Jeff Stans

Personal information
- Date of birth: 20 March 1990 (age 36)
- Place of birth: Vlaardingen, Netherlands
- Height: 1.83 m (6 ft 0 in)
- Position: Attacking midfielder

Youth career
- VFC Vlaardingen
- VV HVO
- Sparta Rotterdam
- 2006–2008: Excelsior Maassluis

Senior career*
- Years: Team / Apps / (Gls)
- 2008–2009: Excelsior Maassluis
- 2009–2013: RKC Waalwijk / 36 / (1)
- 2013–2016: Excelsior Rotterdam / 99 / (19)
- 2016–2018: NAC Breda / 18 / (1)
- 2018–2019: Go Ahead Eagles / 44 / (1)
- 2019–2021: Helmond Sport / 39 / (2)

Managerial career
- 2020–2023: SV CWO
- 2023–: Jong Sparta

= Jeff Stans =

Dutch footballer

Jeff Stans (born 20 March 1990) is a Dutch football manager and former player who is the current manager of Jong Sparta. As a player, he played as an attacking midfielder for Excelsior Maassluis, RKC Waalwijk, Excelsior Rotterdam, NAC Breda and Helmond Sport.

==Playing career==
===RKC Waalwijk===
After playing youth football with VFC Vlaardingen, VV HVO, and Sparta Rotterdam, he moved to Excelsior Maassluis in 2006. He broke through into the Excelsior Maassluis first team in the 2008–09 season and moved to RKC Waalwijk in summer 2009. In April 2010, Stans signed a two-year professional contract with RKC Waalwijk, valid until summer 2012, with the option for a further two years. He played 7 times for Waalwijk during the 2010–11 season as the club were promoted to the Eredivisie as champions of the Eerste Divisie. In April 2012, Stans' contract extension was triggered. He made 36 league appearances across three seasons at the club.

^^^^^^^^^^^^^^^^

Task instructions:
(1) According to the Jeff Stans article, in what month and year did Stans sign a two-year professional contract with RKC Waalwijk?
(2) Retype the passage of the Jeff Stans article starting at "- Position: Attacking" and ending at "Waalwijk / 36 / (1)".
(3) Write the next part of the article about Jeff Stans, picking up after its final sentence.

Data:
^^^^^^^^^^^^^^^^

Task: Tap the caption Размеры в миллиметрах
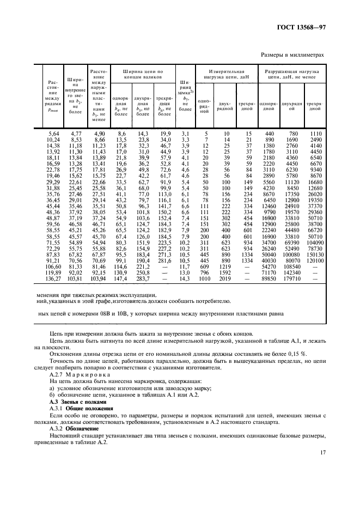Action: pyautogui.click(x=294, y=54)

^^^^^^^^^^^^^^^^

Task responses:
(1) April 2010.

(2)
- Position: Attacking midfielder

Youth career
- VFC Vlaardingen
- VV HVO
- Sparta Rotterdam
- 2006–2008: Excelsior Maassluis

Senior career*
- Years: Team / Apps / (Gls)
- 2008–2009: Excelsior Maassluis
- 2009–2013: RKC Waalwijk / 36 / (1)

(3)
===Excelsior Rotterdam===
Stans transferred to Excelsior Rotterdam in summer 2013, and signed a three-year contract with the club. In his debut season at the club, Stans recorded 33 league appearances and 4 play-off appearances as Excelsior were promoted to the Eredivisie via the play-offs after beating Stams' former club RKC Waalwijk in the final. Stams recorded an assist in the second leg. Across the 2014–15 Eredivisie season, Stans scored 10 goals as Excelsior avoided relegation, with the club finishing 15th, four points above the relegation play-off places. He scored 6 goals in 32 games in the 2015–16 Eredivisie as Excelsior again finished 15th.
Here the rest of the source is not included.